◆ Problem description ◆
Leave the pictures out while you restate every entry below word for word.
(Data Opens)
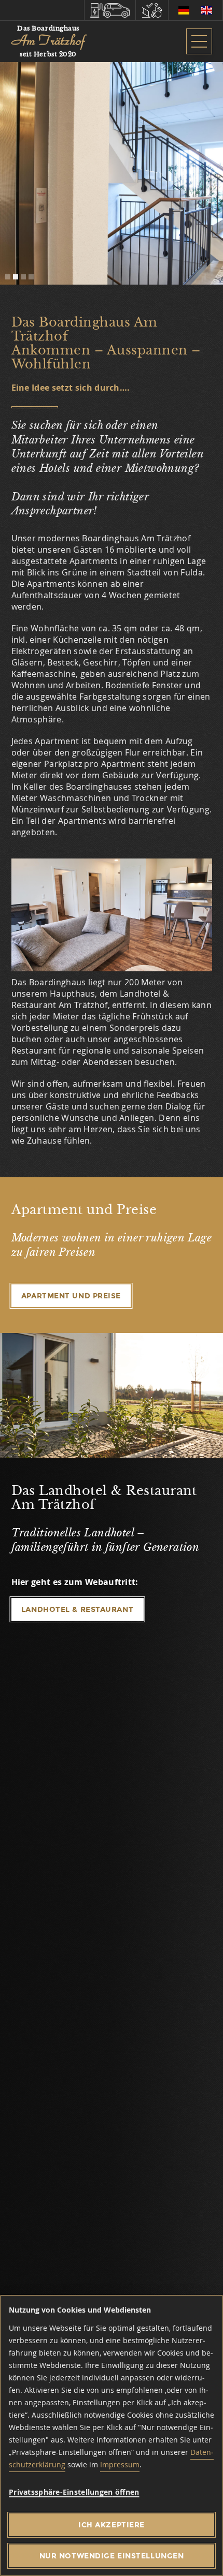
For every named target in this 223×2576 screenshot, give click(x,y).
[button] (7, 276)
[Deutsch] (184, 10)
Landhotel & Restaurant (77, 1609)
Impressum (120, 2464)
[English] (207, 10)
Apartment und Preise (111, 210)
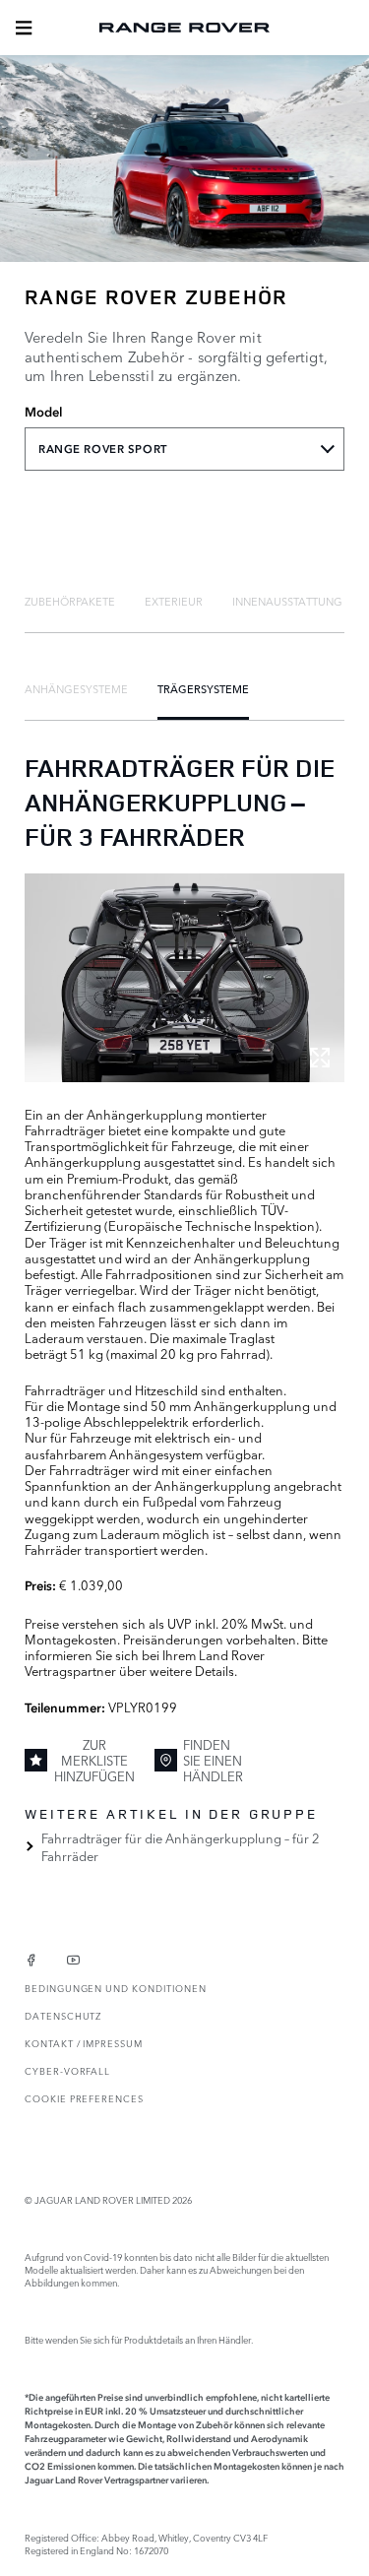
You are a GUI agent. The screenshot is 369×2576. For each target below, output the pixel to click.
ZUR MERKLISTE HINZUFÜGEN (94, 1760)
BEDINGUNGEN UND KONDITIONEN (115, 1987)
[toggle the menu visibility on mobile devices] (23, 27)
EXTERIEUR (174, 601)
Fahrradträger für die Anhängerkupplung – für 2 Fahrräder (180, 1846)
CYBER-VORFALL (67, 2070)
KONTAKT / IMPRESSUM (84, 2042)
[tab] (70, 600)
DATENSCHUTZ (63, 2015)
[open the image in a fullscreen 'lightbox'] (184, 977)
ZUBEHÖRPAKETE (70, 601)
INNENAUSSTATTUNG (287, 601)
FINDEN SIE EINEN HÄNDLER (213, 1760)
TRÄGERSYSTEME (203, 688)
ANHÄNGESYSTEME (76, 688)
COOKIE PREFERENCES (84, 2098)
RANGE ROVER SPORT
(Data Closes)
◆ Written reply ◆
For every named target in this 223×2576 screenshot, give click(x,y).
[button] (7, 276)
[Deutsch] (184, 10)
Landhotel & Restaurant (77, 1609)
Impressum (120, 2464)
[English] (207, 10)
Apartment und Preise (111, 210)
You are a GUI agent. The screenshot is 369×2576. For each target below, output the pixel to click.
ZUR MERKLISTE HINZUFÜGEN (94, 1760)
BEDINGUNGEN UND KONDITIONEN (115, 1987)
[toggle the menu visibility on mobile devices] (23, 27)
EXTERIEUR (174, 601)
Fahrradträger für die Anhängerkupplung – für 2 Fahrräder (180, 1846)
CYBER-VORFALL (67, 2070)
KONTAKT / IMPRESSUM (84, 2042)
[tab] (70, 600)
DATENSCHUTZ (63, 2015)
[open the image in a fullscreen 'lightbox'] (184, 977)
ZUBEHÖRPAKETE (70, 601)
INNENAUSSTATTUNG (287, 601)
FINDEN SIE EINEN HÄNDLER (213, 1760)
TRÄGERSYSTEME (203, 688)
ANHÄNGESYSTEME (76, 688)
COOKIE PREFERENCES (84, 2098)
RANGE ROVER SPORT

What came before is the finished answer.